He might have been the best of us. He is the worst of us.

The manifest tragedy of the life of Texas’ junior US Sen. Ted Cruz is what he might have accomplished had he not wasted a fine intellect to serve his craven political ambitions instead of the country he professes to love. Nearly every clever phrase he has turned in public discourse appears to have been designed to disrupt, not repair, and to turn the focus to Cruz, instead of the issue at hand.

James Moore

The first Hispanic American elected to the US Senate from Texas, and a graduate of Harvard Law School and Princeton University, Cruz had argued nine cases before the US Supreme Court by the time he ran for Senate – more than any practicing Texas lawyer or member of Congress. Anyone who has authored 70 Supreme Court briefs, which Cruz did as solicitor general of Texas, surely must have skills to marshal the power of facts.

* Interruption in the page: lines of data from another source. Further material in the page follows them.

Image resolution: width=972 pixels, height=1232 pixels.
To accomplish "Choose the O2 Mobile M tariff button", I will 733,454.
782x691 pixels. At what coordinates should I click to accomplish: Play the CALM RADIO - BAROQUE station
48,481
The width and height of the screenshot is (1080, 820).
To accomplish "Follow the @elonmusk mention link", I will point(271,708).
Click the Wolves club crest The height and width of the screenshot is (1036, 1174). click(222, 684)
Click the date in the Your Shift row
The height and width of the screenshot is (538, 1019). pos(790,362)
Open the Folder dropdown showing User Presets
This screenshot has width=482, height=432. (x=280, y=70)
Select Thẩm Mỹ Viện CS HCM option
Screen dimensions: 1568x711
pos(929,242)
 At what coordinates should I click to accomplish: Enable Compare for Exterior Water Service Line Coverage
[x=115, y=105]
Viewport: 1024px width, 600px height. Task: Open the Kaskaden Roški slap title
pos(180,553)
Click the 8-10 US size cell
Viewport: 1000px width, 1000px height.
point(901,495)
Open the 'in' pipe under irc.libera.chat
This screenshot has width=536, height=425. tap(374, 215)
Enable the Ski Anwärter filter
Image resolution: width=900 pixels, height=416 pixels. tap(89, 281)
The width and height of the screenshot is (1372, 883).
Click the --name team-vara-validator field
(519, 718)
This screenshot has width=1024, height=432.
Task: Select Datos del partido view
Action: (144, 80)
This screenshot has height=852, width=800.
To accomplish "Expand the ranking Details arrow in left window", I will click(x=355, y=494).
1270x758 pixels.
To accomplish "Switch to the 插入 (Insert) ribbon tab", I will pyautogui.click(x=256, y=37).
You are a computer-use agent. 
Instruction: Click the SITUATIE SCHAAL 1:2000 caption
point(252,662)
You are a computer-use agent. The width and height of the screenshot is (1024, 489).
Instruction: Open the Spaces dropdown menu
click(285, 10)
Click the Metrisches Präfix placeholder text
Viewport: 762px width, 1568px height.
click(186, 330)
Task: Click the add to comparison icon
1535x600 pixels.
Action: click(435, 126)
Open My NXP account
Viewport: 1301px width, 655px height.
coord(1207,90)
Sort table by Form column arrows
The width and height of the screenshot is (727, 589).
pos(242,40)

Instead, he has spent much of his time leveraging falsehoods for his political benefit. More specifically, the senator has used his Ivy League education to promote election fraud theories that inspired rioting insurrectionists and QAnon quackery when he could have been at work creating policies to improve American lives.

Compromise appears to be of little interest to Cruz, though. There are no cameras on the crowd in the middle. The television lights are shining at the fringe.

What exactly happened to Cruz is difficult to fully assess. A man who had called President Donald Trump a “pathological liar” during their presidential primary in 2016 embraced the President’s falsehoods about a stolen election four years later – and, in doing so, may have destroyed his political prospects.

Just consider the day of the insurrection on Capitol Hill. Cruz was on the floor of the Senate arguing for a commission to investigate claims of fraudulent electoral results, and he justified his rhetoric by saying, “Thirty-nine percent of Americans believe the election that just occurred was, quote, rigged.”

But he knew it was an honest election. Cruz has always been an artful dodger of details that do not facilitate his desired outcomes. Consequently, aside from misrepresenting the actual polling figure he cited, he ignored the truth that some voters acquired a conviction the election was stolen from the words of a President famous for lying and empowered by the conservative media that proliferates his deceptions as actualities.

Further, the senator failed to mention that more than 80 judges in state and federal courts had considered evidentiary pleadings regarding dead voters casting ballots, hacked voting machines, ballot dumps and backroom tallies, but did not find sufficient evidence to order further action be taken.

Still, Cruz maliciously fed the mass delusion leading to the attempted coup in Washington, DC.

The linguistic cues from the President to “stop the steal” and take over the Capitol were also constantly ringing in Cruz’s ears. There are more than 74 million Trump voters, and the senator wanted them to all know he was their guy if Trump opted out – or was unable – to run in 2024.

Putting lives at risk – along with the very citadel at the center of American democracy – was of seemingly little concern to Cruz. Democratic norms could be abandoned if it advanced his personal political causes. In fact, while the mob was beating a police officer to death and defacing congressional offices, Cruz was sending out a fundraising tweet, which aides later insisted was an automated coincidence. His tweet said he wanted financial help to stop the counting of electors.

Not even all of his staff was willing to tolerate the senator’s behavior. This week, Cruz’s communications director, Lauren Blair Bianchi, resigned because of the January 6 attack.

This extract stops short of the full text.